Sono iniziate a Torino le riprese
del film ‘Un eroe italiano’, da un’idea di Yousuf Saeid diretto
da Duccio Chiarini, alla sua terza regia per il cinema dopo
Short Skin e L’ospite, con protagonisti Andrea Pennacchi (Le
città di pianura, Primavera, Berlinguer – la grande ambizione),
Enrico Tijani (Mare Fuori) affiancati sul set da Valentina
Romani e Iaia Forte.
Le riprese – avviate a fine febbraio – si svolgeranno nel
capoluogo piemontese per sette settimane.

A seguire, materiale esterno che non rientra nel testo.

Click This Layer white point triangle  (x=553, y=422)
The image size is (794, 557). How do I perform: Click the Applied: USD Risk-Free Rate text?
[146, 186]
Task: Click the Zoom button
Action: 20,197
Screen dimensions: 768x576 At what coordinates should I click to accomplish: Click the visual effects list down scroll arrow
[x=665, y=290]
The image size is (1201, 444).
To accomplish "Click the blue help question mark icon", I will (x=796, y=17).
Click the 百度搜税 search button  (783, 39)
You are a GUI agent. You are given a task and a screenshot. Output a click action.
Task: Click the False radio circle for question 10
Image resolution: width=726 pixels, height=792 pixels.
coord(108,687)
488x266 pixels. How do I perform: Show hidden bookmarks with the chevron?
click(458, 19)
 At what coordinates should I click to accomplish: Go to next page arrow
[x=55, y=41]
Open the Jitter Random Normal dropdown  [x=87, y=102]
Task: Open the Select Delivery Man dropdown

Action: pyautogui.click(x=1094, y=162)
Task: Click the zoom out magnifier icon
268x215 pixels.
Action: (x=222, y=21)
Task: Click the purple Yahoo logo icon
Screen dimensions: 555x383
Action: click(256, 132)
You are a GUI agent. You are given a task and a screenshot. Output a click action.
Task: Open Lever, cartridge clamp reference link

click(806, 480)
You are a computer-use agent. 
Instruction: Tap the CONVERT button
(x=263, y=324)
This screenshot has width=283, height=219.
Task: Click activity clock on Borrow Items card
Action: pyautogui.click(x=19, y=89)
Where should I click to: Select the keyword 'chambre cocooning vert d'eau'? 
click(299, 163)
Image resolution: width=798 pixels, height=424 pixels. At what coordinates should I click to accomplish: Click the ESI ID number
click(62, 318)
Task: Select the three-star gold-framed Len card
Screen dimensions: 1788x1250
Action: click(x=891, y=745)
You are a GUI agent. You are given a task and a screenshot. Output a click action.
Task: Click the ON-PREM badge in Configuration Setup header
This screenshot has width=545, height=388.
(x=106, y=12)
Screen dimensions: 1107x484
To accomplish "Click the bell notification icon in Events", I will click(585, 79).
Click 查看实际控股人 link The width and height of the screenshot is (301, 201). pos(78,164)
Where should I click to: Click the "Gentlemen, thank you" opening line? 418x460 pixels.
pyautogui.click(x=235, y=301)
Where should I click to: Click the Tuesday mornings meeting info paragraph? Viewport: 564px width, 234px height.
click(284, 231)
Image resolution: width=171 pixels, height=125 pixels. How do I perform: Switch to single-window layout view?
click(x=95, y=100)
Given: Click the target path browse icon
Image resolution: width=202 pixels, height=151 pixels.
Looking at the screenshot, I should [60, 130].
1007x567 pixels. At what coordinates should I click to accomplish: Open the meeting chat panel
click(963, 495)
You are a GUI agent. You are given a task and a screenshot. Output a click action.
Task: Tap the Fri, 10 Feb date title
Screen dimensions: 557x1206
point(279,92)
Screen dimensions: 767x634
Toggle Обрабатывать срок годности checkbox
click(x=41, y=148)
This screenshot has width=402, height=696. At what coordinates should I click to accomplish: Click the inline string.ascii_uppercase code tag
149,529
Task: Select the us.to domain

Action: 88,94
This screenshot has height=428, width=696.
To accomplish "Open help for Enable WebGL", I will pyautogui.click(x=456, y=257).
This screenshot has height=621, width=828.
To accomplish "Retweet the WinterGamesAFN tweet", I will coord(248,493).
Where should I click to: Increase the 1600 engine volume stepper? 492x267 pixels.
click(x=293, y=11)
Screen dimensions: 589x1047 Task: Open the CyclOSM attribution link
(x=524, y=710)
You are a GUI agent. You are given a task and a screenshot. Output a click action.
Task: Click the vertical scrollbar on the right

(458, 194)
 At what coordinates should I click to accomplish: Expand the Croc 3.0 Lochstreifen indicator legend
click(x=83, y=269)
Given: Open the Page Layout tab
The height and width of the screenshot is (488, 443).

Scritto da Giulia
Gianni e Duccio Chiarini con la collaborazione di Yousuf Saeid e
Paola Rota, Un eroe italiano è prodotto da Rosamont (Le sorelle
Macaluso, Leggere Lolita a Teheran, Gli oceani sono i veri
continenti) con Rai Cinema, con il contributo del Pr Fesr
Piemonte 2021-2027 – bando ‘Piemonte Film TV Fund’, con il
sostegno di Film Commission Torino Piemonte e del Fondo
Regionale per l’Audiovisivo del Fvg.
“Per Rosamont realizzare questa commedia è come scrivere il
lieto fine di una favola. Il desiderio di Yousuf Saeid di
raccontare le vicende di un migrante scorretto nasce dalla sua
volontà di rappresentare un’umanità fragile e difettosa, senza
moralismi, con tanta ironia. Nessuno meglio di Duccio Chiarini
può valorizzare questo racconto delicato e divertente, con
poesia, rispetto e intelligenza”, ha dichiarato Marica Stocchi,
produttrice Rosamont.
“Yousuf Saeid (conosciuto come Mc Swat) – si legge in una
nota – arriva in Italia otto anni fa dopo essere stato costretto
a lasciare la Libia , per lo stile provocatorio del suo rap.
Colpito dal razzismo e dal pietismo verso i migranti, Yousuf ha
pensato di proporre a Rosamont una storia per il cinema che
raccontasse finalmente le vicende di un migrante imperfetto,
arrogante, perché ‘i migranti sono sempre visti come vittime o
come minaccia, mai come esseri umani'”.